Dreh- und Angelpunkt des Programms waren die Vertonungen geistlicher Texte, die der heiligen Hildegard von Bingen (1198 bis 1279) zugeschrieben werden. Lutzenberger trug Werke wie „O viriditas digiti dei“ (“O Lebenskraft des Fingers Gottes“), „O viridissima virga“ (“Du leuchtend grünes Reis“ als Symbol für Maria) oder „O vos angeli“ (“Ihr Engel“) brillant vor. Dabei gelang es der Sängerin, die Tonsprache des Mittelalters in ihrer Archaik, aber auch mit ihren durchaus extravaganten Koloraturen klar zu vermitteln. Die Akustik der kahlen Betonwände des Kunsthauses sorgte zudem für einen verblüffenden Kathedralenklang.

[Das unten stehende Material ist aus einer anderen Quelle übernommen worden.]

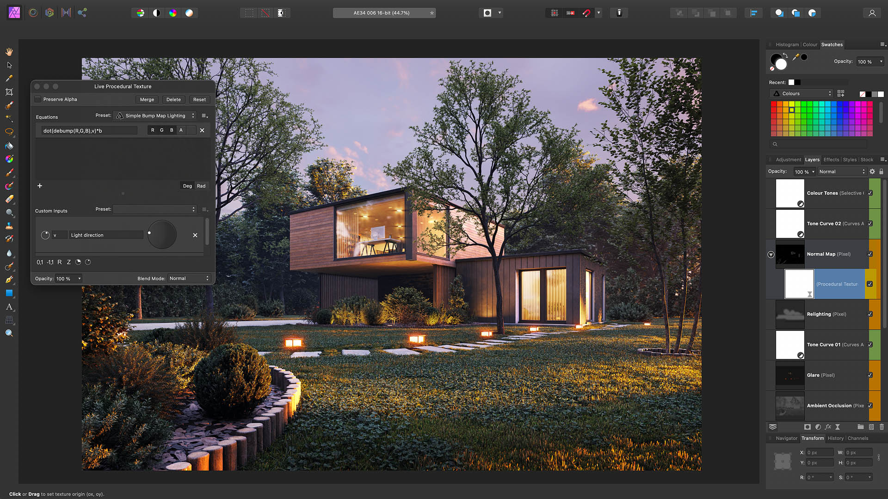Switch to the History tab
The height and width of the screenshot is (499, 888).
click(x=836, y=438)
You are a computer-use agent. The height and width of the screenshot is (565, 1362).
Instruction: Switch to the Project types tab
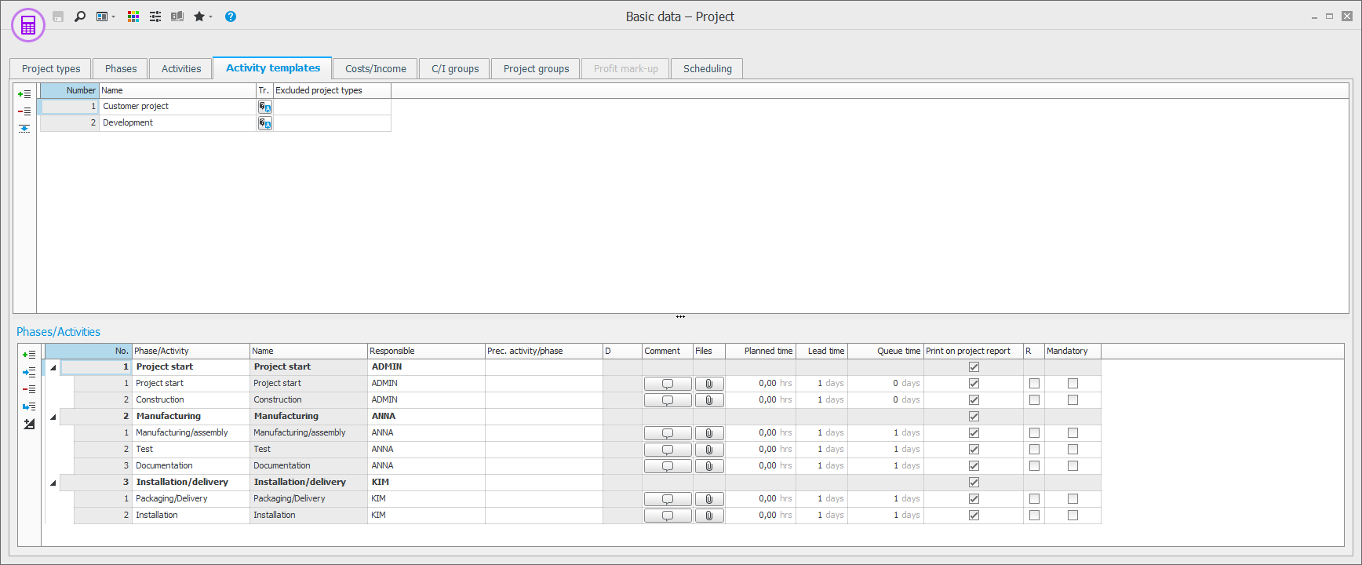tap(51, 69)
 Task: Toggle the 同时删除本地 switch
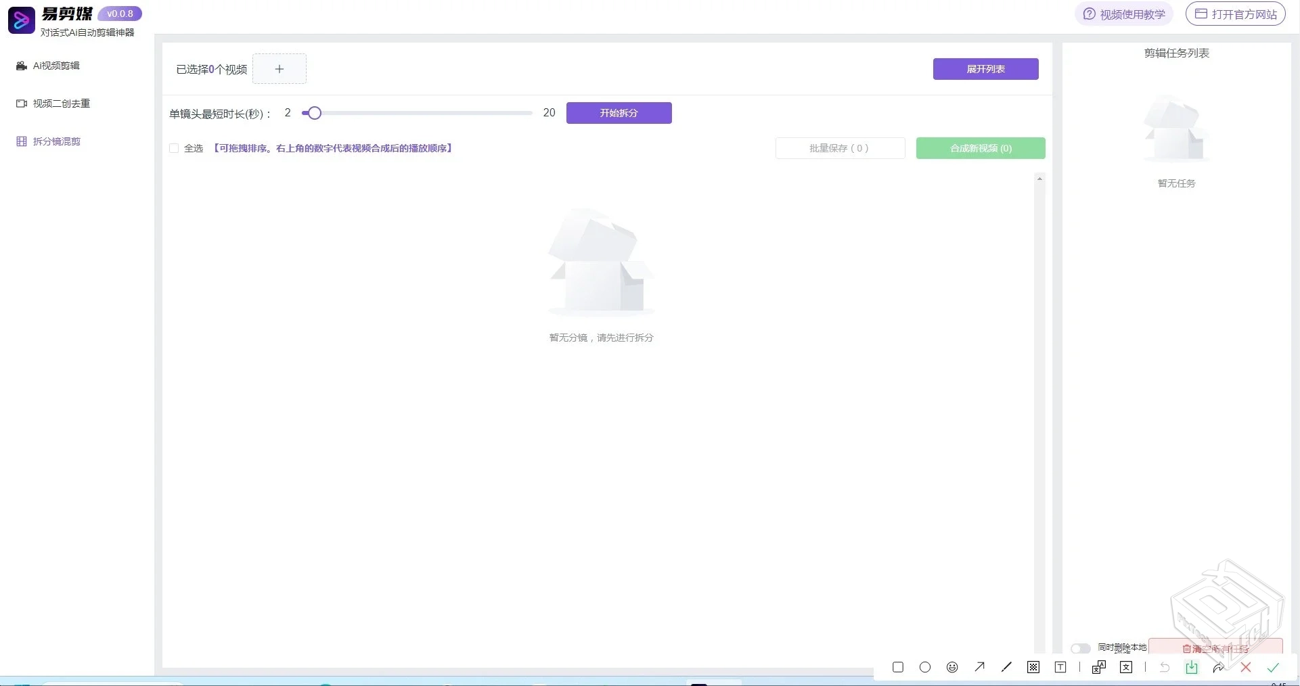(1081, 648)
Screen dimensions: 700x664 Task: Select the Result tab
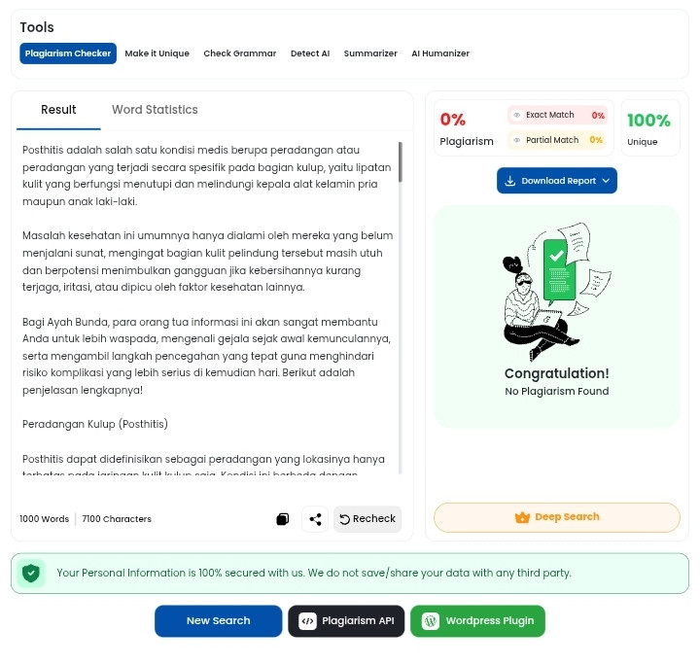point(58,110)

Experimentelle Neuansätze beim Konzert im Kunsthaus Kaufbeuren
Ein schönes Symbol auch für das Vorhaben, das die Instrumentalisten an diesem Abend erfolgreich verfolgten: experimentelle Neuansätze durch die Kombination von (ur-)alter und zeitgenössischer Musik. Da rückte Roos das Alphorn, durch seine reine Naturtondisposition eigentlich ein typisches Instrument der Vergangenheit, in ein hochmoderes Licht. Nach einem „Kühe-Reyen“, einer Schweizer Hirtenweise von 1700, erklang „Bergquell“ von Klaus Hinrich Stahmer (geboren 1941). Dabei wurden die zunehmend expressiven Alphornklänge von elektronisch verarbeiteten Geräuschen eines Bergbaches regelrecht umspült.

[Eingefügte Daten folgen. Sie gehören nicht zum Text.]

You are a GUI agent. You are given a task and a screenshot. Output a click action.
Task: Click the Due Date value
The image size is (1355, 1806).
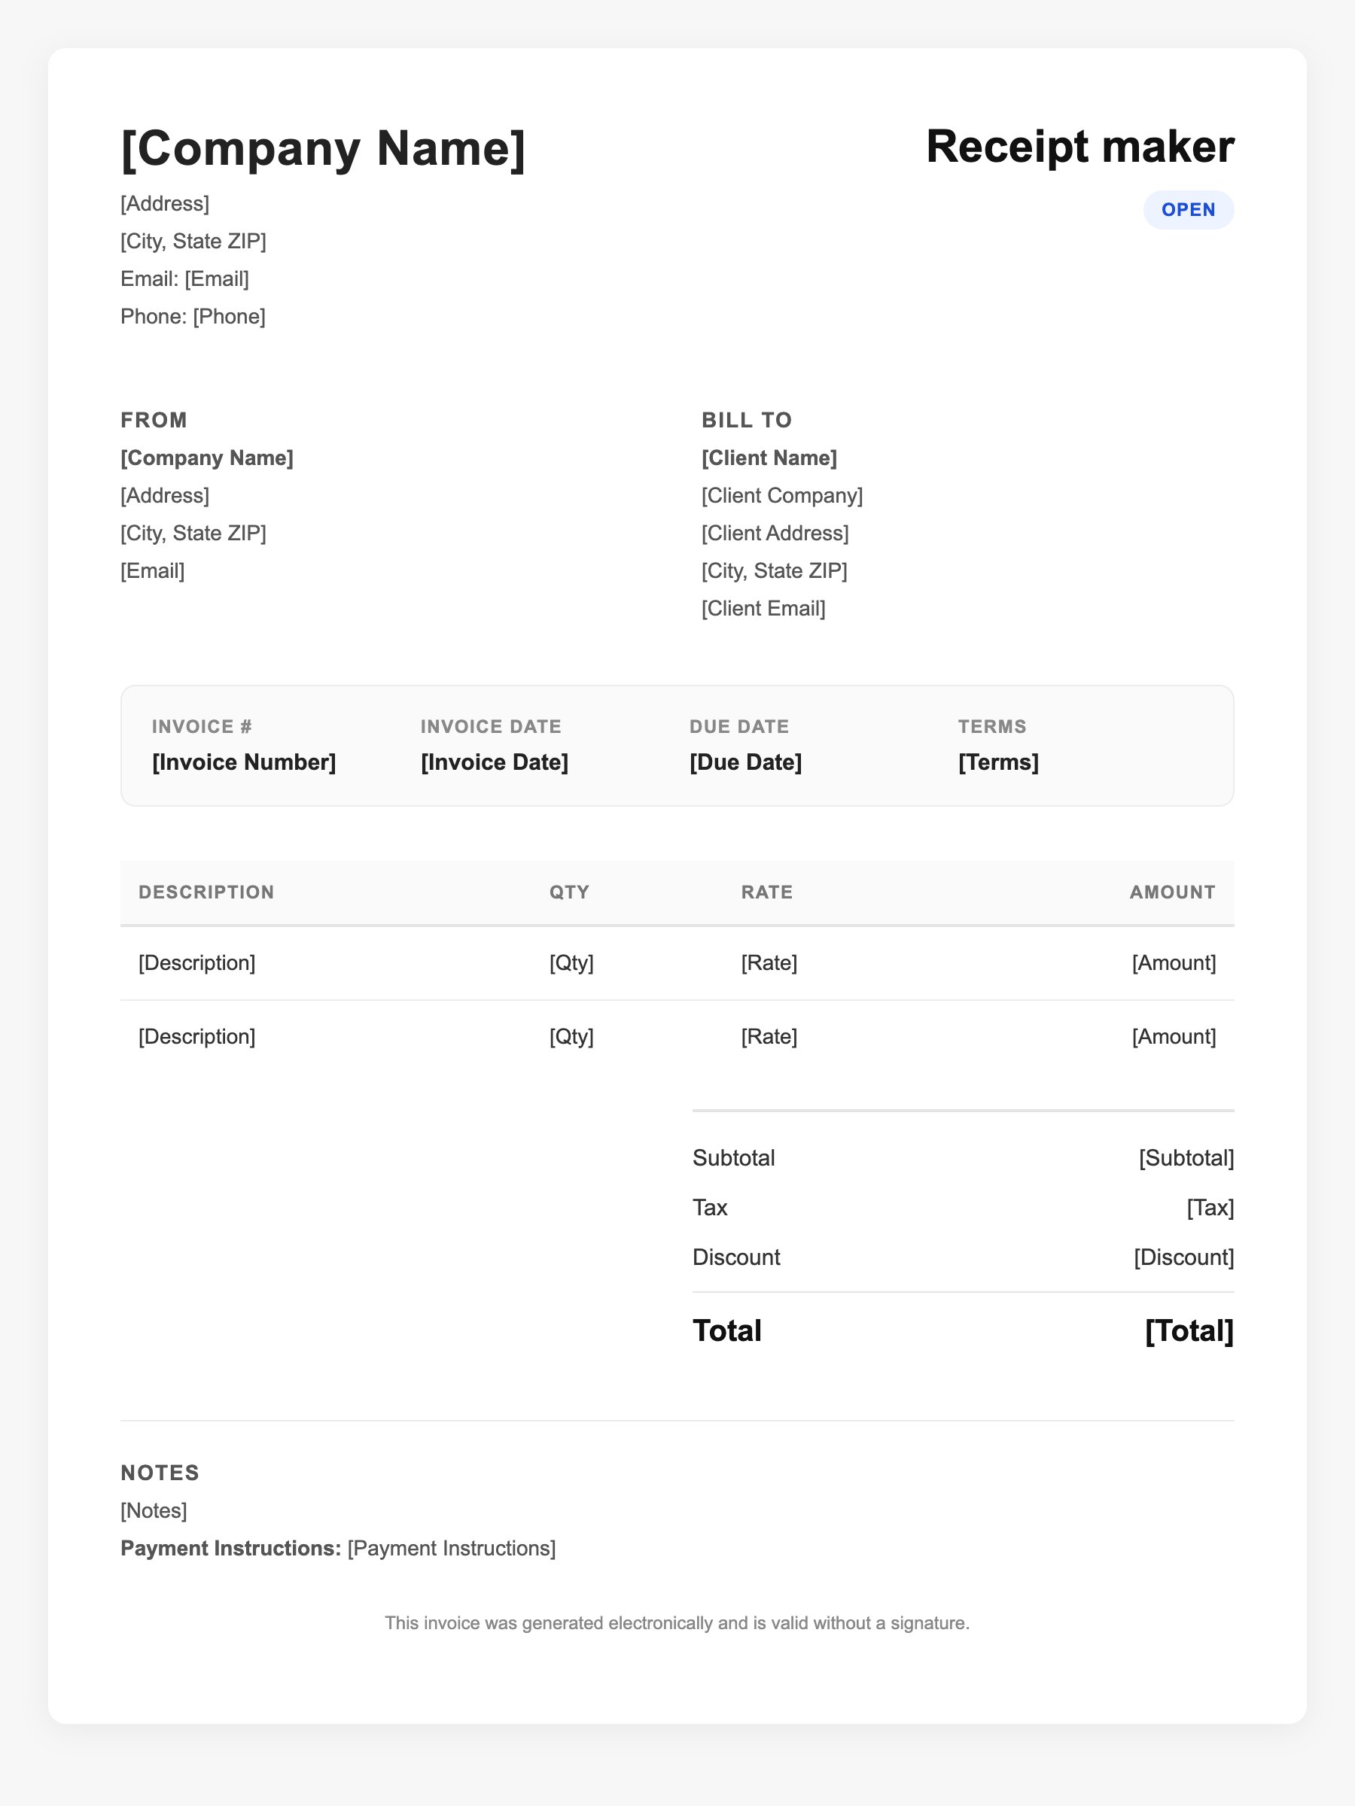click(x=745, y=763)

Oettl, der sein Keyboard ebenfalls symbolträchtig direkt auf seiner Truhenorgel platziert hatte, spielte dann „Music in contrary motion“ von Philip Glass. Ein typisches Werk der Minimal Music, das jedoch Bezüge zur mittelalterlichen Melodik aufweist. Der Interpret verstand es dabei, die Loops des Keyboards mit pointierten Bass-Akzenten der Orgel zu bereichern und so eine weitere Brücke zwischen den Zeiten zu schlagen.
Ein fordernder, aber begeisternder Abend
Dies gelang dann beim letzten Stück vollends. Denn Wolfram Oettls Komposition „O virtus Sapientiae, nach Hildegard von Bingen, 2024, für Stimme, Orgel, Keyboard, Alphorn“ nivellierte nicht nur die Grenzen zwischen den Epochen, sondern lotete auch die klanglichen Grenzen der Instrumente aus. Ein faszinierendes Cross-over-Stück und eine stimmige Quintessenz dieses Abends, der die mehreren Dutzend Zuhörer im Kunsthaus forderte, aber letztlich begeisterte.